Ultrasound elastography is a new, noninvasive technique that can assess the stiffness of the
liver by the evaluation of how sound waves propagate through the liver parenchyma. It can
evaluate multiple areas of the liver in contrast to liver biopsy that only can sample a small
area of tissue. Sampling of multiple areas of the liver is helpful in heterogeneous
distribution of liver disease. Several recent studies have demonstrated the superiority of
shear wave elastography over other older ultrasound based methods. A recent study also
demonstrated reliability of detecting hepatic fibrosis in children using shearwave
elastography and correlating with simultaneously obtained liver biopsies (7) Shear wave
ultrasound elastography is a quantitative subset of ultrasound elastography that has good
reproducibility and has good sensitivity/specificity for assessing for severe fibrosis and
cirrhosis. A recent report by Tae Yeob Kim et al (demonstrated hepatic fibrosis in 5%
patients on long term methotrexate for rheumatoid arthritis which was associated with high
body mass index rather than cumulative methotrexate dose).(8) There are no similar studies in
children or adults with IBD.
2. RATIONALE Currently there are no guidelines for monitoring hepatic fibrosis associated
with long term MTX use. Routine liver biopsies are not being done as a part of surveillance
due to potential complications like bleeding and pneumothorax. Non-invasive markers like
gammaglamyltransferase (GGTP), Alkaline Phosphatase (AlkPhos), Alanine aminotransferase (ALT)

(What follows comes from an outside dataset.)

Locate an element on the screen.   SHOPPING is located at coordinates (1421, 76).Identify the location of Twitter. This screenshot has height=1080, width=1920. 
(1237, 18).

and aspartate aminotransferase (AST) are deranged at a late stage and may not be helpful in
detecting early fibrosis. The current study will utilize a sensitive, but noninvasive, test
to evaluate for hepatic fibrosis. We are attempting to screen for early detection of fibrosis
due to MTX before it progresses to irreversible cirrhosis and end-stage liver disease. Based
on the results of this pilot study, ultrasound elastography could be used to prospectively
study a larger population to establish guidelines for monitoring safety and hepatic
complications with MTX. The influence of other co-morbid factors like obesity, alcohol
ingestion and smoking is critical to identifying high risk patients who may require closer
monitoring. We follow close to 550 patients with IBD. If we presume that at least 20%
patients are currently receiving methotrexate, we will be able to recruit enough patients for
this pilot study.
STUDY DESIGN
This is a single site prospective cross-sectional pilot study that will aim to enroll IBD
patients who have different cumulative dose exposures to MTX. Each patient who consents will
undergo an ultrasound elastography exam. We will aim to enroll an equal number of patients in
four categories (25 each) based on lifetime cumulative MTX dose:
Category Lifetime cumulative MTX dose (g) 0 (Control Group) No MTX, but DX of IBD
1. 0-1.5
2. 1.5-3
3. >3
3. TARGET STUDY POPULATION SPECIFICS Inclusion Criteria
• Patients age 2-22 years of age who have a diagnosis of IBD and consent to our study.
Exclusion Criteria
- Patient is unable to tolerate an ultrasound elastography examination.
- Target enrollment for the MTX dose category in which the patient fits has been
completed.
- Any preexisting liver disease
4. DATA COLLECTION Data Collection Procedures Candidates for the study will be
identified by the Gastroenterology service or self-refer in response to advertisements
and will be consented by one of the members of the research team. Consented subjects
will be scheduled for research ultrasound elastography examination at CMH. Dr. Chan,
Pediatric Radiologist and Co-Investigator, will review the ultrasound elastography
images for shear wave velocity. Demographic and clinical variables will be collected
from the chart at the time of enrollment and ultrasound elastography examination.